■ WORK TO COMPLETE ■
1. In the text on memory-optimized tables, what is the exact passage starting at "If you are only querying on-disk" and ending at "mostly around level-setting."? Return it unchanged.
2. According to the text on memory-optimized tables, why does the transaction in the cross-container example fail? Answer in one to three sentences.

■ EXCERPT PROVIDED ■
=-=-=

Cross-Container Transactions With Memory-Optimized Objects

Ned Otter continues his series on In-Memory OLTP isolation levels:

Why will it fail?

It will fail because the initiation mode of this transaction is not autocommit, which is required for READ COMMITED SNAPSHOT when referencing memory-optimized tables (the initiation mode is explicit, because we explicitly defined a transaction).  So to be totally clear, for queries that only reference memory-optimized tables, we can use the READ COMMITTED or READ COMMITTED SNAPSHOT isolation levels, but the transaction initiation mode must be autocommit. Keep this in mind, because in a moment, you’ll be questioning that statement….

There are some interesting implications that Ned teases out, so I recommend giving it a careful read.

Memory-Optimized Object Isolation Levels

Ned Otter looks at the isolation levels offered when you work with memory-optimized objects:

If you are only querying on-disk tables, you can use any of the isolations levels from List 1. And if you are only querying memory-optimized tables, you can use any of the isolation levels from List 2.

But what if you want to reference both on-disk and memory-optimized tables in the same query? Of course, the answer is “it depends”, with transaction initiation modes and isolation levels being the components of that dependency.

This post is part one of a series and is mostly around level-setting.

Temporal Memory-Optimized Tables

Ned Otter describes how hybrid disk + memory-optimized temporal tables differ from on-disk temporal tables:

As changes are made to rows in the temporal memory-optimized table, before being transferred to the history table on disk, they are first migrated to an internal memory-optimized staging table. That means when you query the “history table”, you could be retrieving rows from both the on-disk history table, and internal staging table. Because no custom indexing was possible on the internal staging table, there could be performance implications when executing queries against historical data. Microsoft addressed these potential performance issues in SQL 2016 SP1 (detailed in this CAT blog post).

The internal staging table only gets flushed to the on-disk history table when it reaches 8% of the size of the temporal table. Given the current capacities of Windows Server 2016 (24TB memory), it’s now possible to have very large memory-optimized tables. 8% of one of those large memory-optimized tables could be quite large, which will affect query performance, if predicates don’t match available indexes.

Read on for some sobering thoughts on the topic.

=-=-=

■ DATA SHOWN ■
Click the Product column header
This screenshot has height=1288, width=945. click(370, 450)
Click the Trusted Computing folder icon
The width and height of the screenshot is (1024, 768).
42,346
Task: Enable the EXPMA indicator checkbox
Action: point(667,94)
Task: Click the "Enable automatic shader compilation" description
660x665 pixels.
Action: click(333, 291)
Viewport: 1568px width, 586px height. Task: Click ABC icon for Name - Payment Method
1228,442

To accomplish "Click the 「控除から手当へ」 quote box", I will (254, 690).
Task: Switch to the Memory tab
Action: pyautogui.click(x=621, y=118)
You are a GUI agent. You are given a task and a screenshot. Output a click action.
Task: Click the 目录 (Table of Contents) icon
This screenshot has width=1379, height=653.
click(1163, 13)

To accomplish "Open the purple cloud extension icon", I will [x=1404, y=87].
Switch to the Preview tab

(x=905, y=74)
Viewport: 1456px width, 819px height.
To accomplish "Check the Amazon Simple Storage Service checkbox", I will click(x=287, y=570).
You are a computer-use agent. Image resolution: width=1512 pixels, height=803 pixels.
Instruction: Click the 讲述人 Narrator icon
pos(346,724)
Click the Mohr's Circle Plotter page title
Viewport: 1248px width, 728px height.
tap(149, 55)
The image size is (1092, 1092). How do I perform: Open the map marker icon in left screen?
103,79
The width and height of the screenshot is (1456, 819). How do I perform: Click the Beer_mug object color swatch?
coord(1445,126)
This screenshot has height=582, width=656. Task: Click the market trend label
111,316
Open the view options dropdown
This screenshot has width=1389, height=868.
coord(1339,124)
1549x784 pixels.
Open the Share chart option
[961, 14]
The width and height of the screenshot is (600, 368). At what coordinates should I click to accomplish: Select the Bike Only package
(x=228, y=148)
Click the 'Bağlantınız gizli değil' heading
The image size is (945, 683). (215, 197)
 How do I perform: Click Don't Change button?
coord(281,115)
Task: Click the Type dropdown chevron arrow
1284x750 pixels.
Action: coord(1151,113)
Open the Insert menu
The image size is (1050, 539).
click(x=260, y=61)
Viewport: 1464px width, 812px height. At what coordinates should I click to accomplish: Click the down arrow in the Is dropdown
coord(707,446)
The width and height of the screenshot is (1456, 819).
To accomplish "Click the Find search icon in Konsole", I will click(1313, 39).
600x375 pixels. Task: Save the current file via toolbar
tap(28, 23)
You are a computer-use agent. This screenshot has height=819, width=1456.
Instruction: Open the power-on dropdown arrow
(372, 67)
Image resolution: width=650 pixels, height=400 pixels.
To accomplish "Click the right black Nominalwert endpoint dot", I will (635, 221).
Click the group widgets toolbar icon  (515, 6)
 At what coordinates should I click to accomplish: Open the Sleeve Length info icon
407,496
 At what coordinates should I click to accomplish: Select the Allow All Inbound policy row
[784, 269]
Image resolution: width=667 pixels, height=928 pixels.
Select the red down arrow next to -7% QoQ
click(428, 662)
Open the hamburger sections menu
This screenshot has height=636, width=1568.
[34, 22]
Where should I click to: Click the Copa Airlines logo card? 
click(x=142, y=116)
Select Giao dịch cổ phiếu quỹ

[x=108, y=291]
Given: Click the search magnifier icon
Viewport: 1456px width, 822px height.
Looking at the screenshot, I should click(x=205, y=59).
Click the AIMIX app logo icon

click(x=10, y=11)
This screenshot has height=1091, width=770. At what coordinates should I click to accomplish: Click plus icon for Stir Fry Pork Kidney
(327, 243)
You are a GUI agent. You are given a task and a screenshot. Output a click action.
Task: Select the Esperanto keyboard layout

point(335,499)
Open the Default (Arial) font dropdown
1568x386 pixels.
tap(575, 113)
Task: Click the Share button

=-=-=

■ SOLUTIONS TO THE TASKS ■
1.
If you are only querying on-disk tables, you can use any of the isolations levels from List 1. And if you are only querying memory-optimized tables, you can use any of the isolation levels from List 2.

But what if you want to reference both on-disk and memory-optimized tables in the same query? Of course, the answer is “it depends”, with transaction initiation modes and isolation levels being the components of that dependency.

This post is part one of a series and is mostly around level-setting.

2. The transaction fails because its initiation mode is explicit rather than autocommit, since the transaction was explicitly defined. Using the READ COMMITTED SNAPSHOT isolation level with memory-optimized tables requires the autocommit initiation mode.